Data from: Terrigenous subsidies in lakes support zooplankton production mainly via a green food chain and not the brown food chain
Urabe, Jotaro et al. (2022), Data from: Terrigenous subsidies in lakes support zooplankton production mainly via a green food chain and not the brown food chain, Dryad, Dataset, https://doi.org/10.5061/dryad.8pk0p2nqv
Terrestrial organic matter (t-OM) has been recognized as an important cross-boundary subsidy to aquatic ecosystems. However, recent evidence has shown that t-OM contributes little to promote secondary production in lakes because it is low quality food for aquatic consumers. To resolve this conflict, we performed a field experiment using leaf litter as t-OM. In the experiment, we monitored zooplankton biomass in enclosures with and without addition of leaf litter under shaded and unshaded conditions and assessed food web changes with stable isotope analyses. We then examined whether or not leaf litter indeed stimulates lake secondary production and, if it does, which food chain, the detritus-originated food chain (“brown” food chain) or the algae-originated food chain (“green” food chain), contributes more to this increase. Analyses with stable isotopes showed a substantial importance of t-OM in supporting the secondary production under ambient lake conditions. However, addition of the leaf litter increased the zooplankton biomass under unshaded conditions but not under shaded conditions. We found that phosphorus was leached from leaf litter at much faster rate than organic carbon and nitrogen despite its low content in the leaf litter.
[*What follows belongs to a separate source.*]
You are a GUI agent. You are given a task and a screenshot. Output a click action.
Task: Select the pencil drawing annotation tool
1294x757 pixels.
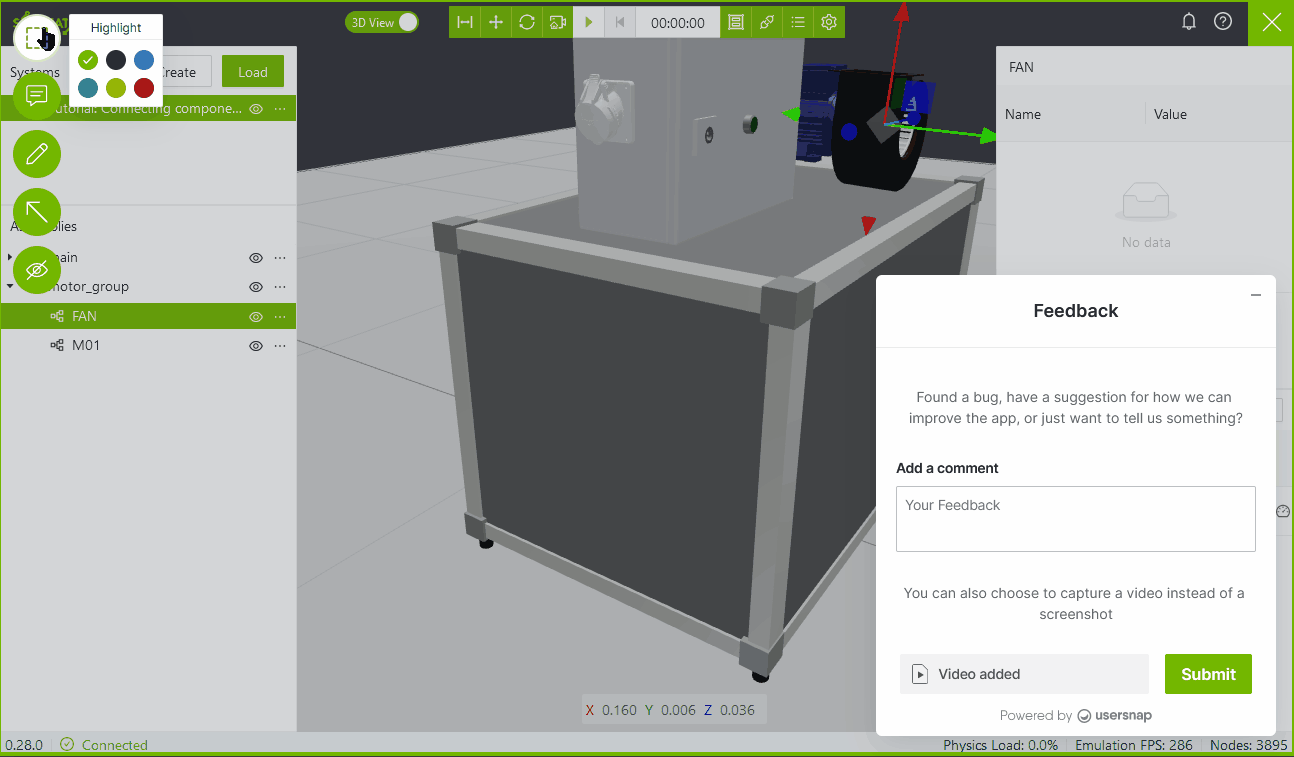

These results showed that leaf litter stimulated the increase of zooplankton biomass mainly through the green food chain rather than through the brown food chain, because the leaf litter supplied limiting nutrients (i.e., phosphorus) for primary producers. Our results indicate that the functional stoichiometry of the subsidized organic matter plays a crucial role in determining the relative importance of brown and green food chains in promoting production at higher trophic levels in recipient ecosystems.